## What needs to be done
Repeat exactly the lines that begin at the one containing "346x166 pixels." and end at the final line of the records; include no pictures and nothing else.
------------
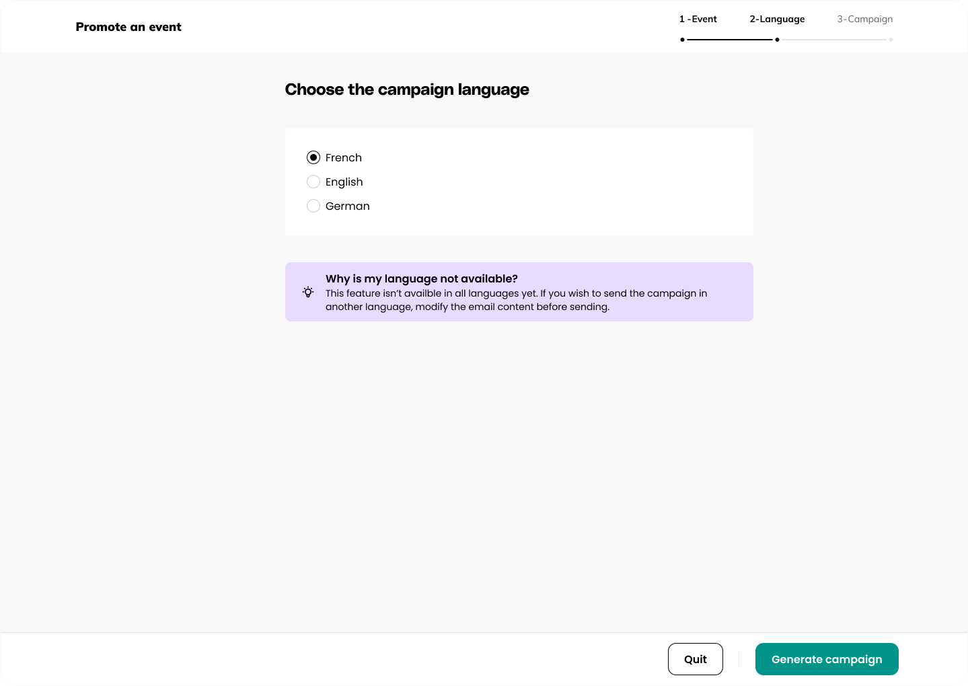Go to the 1-Event step
968x686 pixels.
pos(698,19)
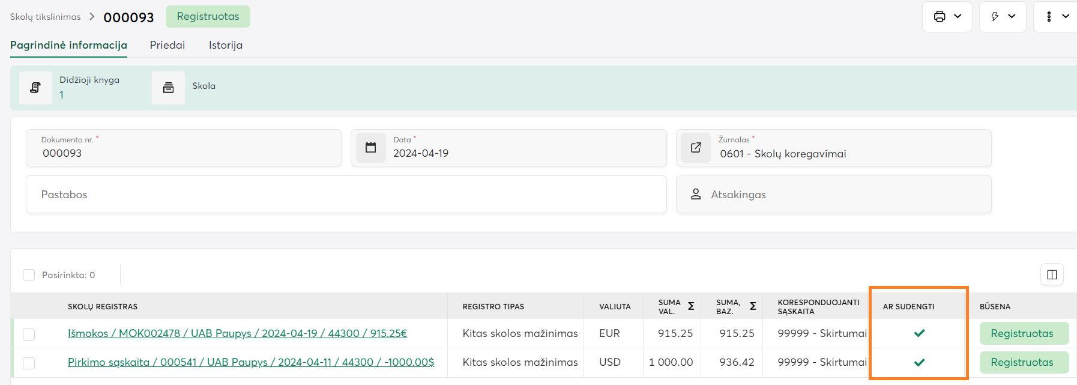Open the three-dot more options menu
This screenshot has height=385, width=1077.
(x=1049, y=17)
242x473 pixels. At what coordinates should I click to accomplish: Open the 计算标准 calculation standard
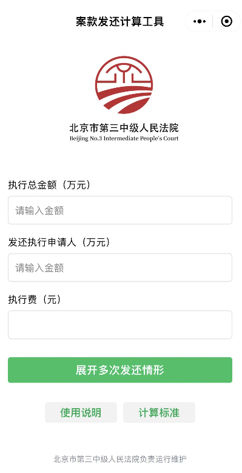pos(159,412)
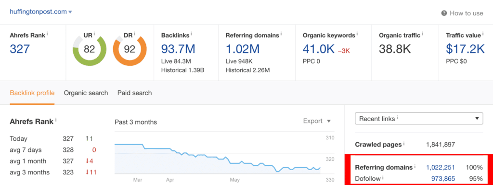The image size is (493, 185).
Task: Expand the Export menu above chart
Action: point(317,121)
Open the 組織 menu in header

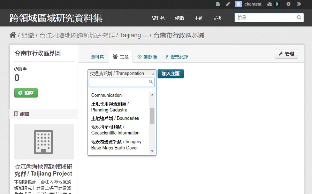tap(180, 18)
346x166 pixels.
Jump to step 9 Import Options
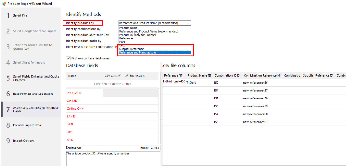coord(24,141)
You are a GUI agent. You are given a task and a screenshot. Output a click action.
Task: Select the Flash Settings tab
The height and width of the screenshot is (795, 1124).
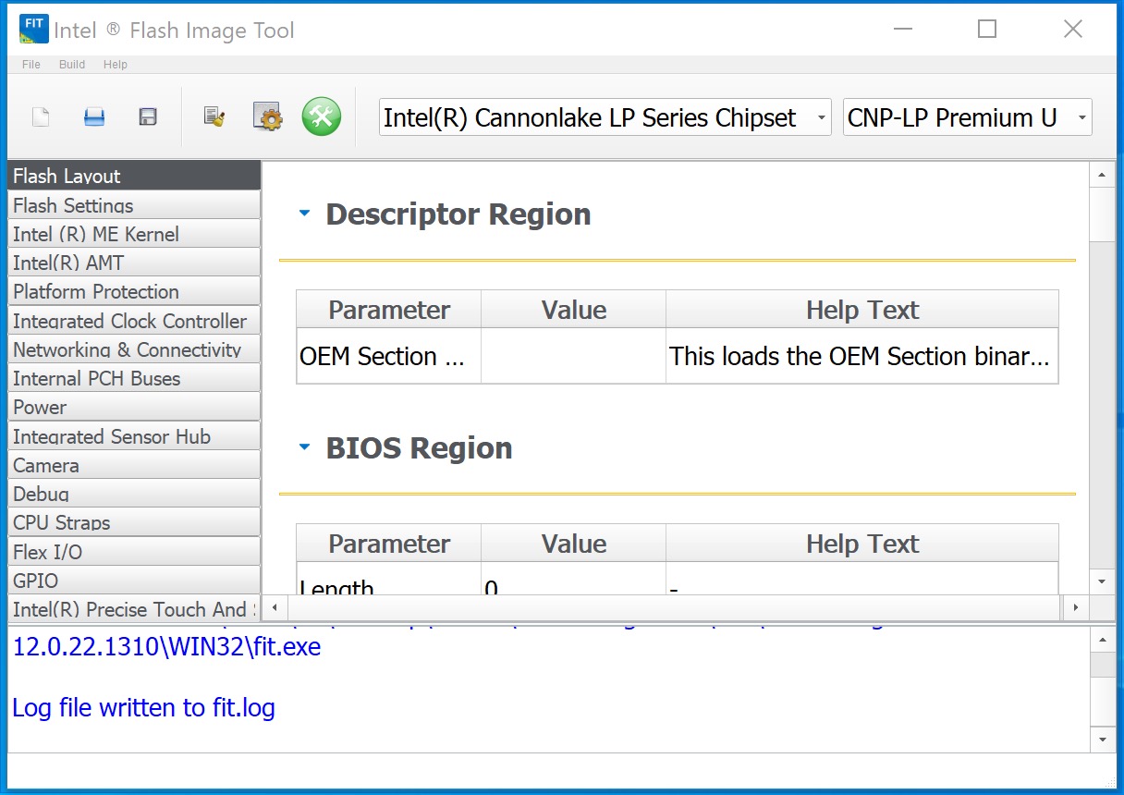[134, 205]
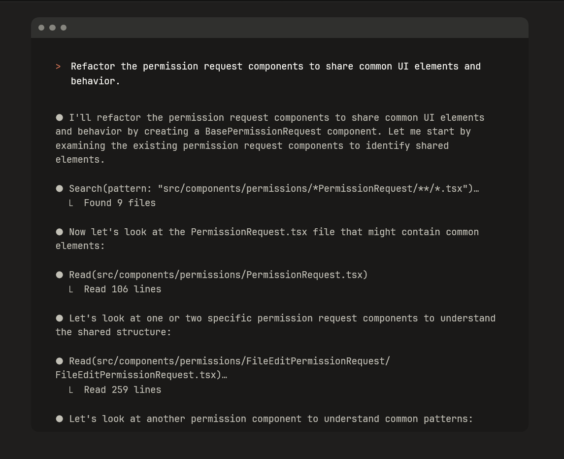Click the empty terminal window title bar
Viewport: 564px width, 459px height.
point(296,28)
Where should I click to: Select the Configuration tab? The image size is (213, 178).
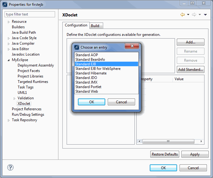click(x=76, y=26)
------------
## The completed task
346x166 pixels.
Jump to step 9 Import Options
coord(24,141)
You are a GUI agent. You are given a task and a screenshot. Output a click action.
Task: Select the Flash Settings tab
The height and width of the screenshot is (795, 1124).
[134, 205]
Click the empty terminal window title bar
Viewport: 564px width, 459px height.
point(296,28)
Where should I click to: Select the Configuration tab? The image size is (213, 178).
click(x=76, y=26)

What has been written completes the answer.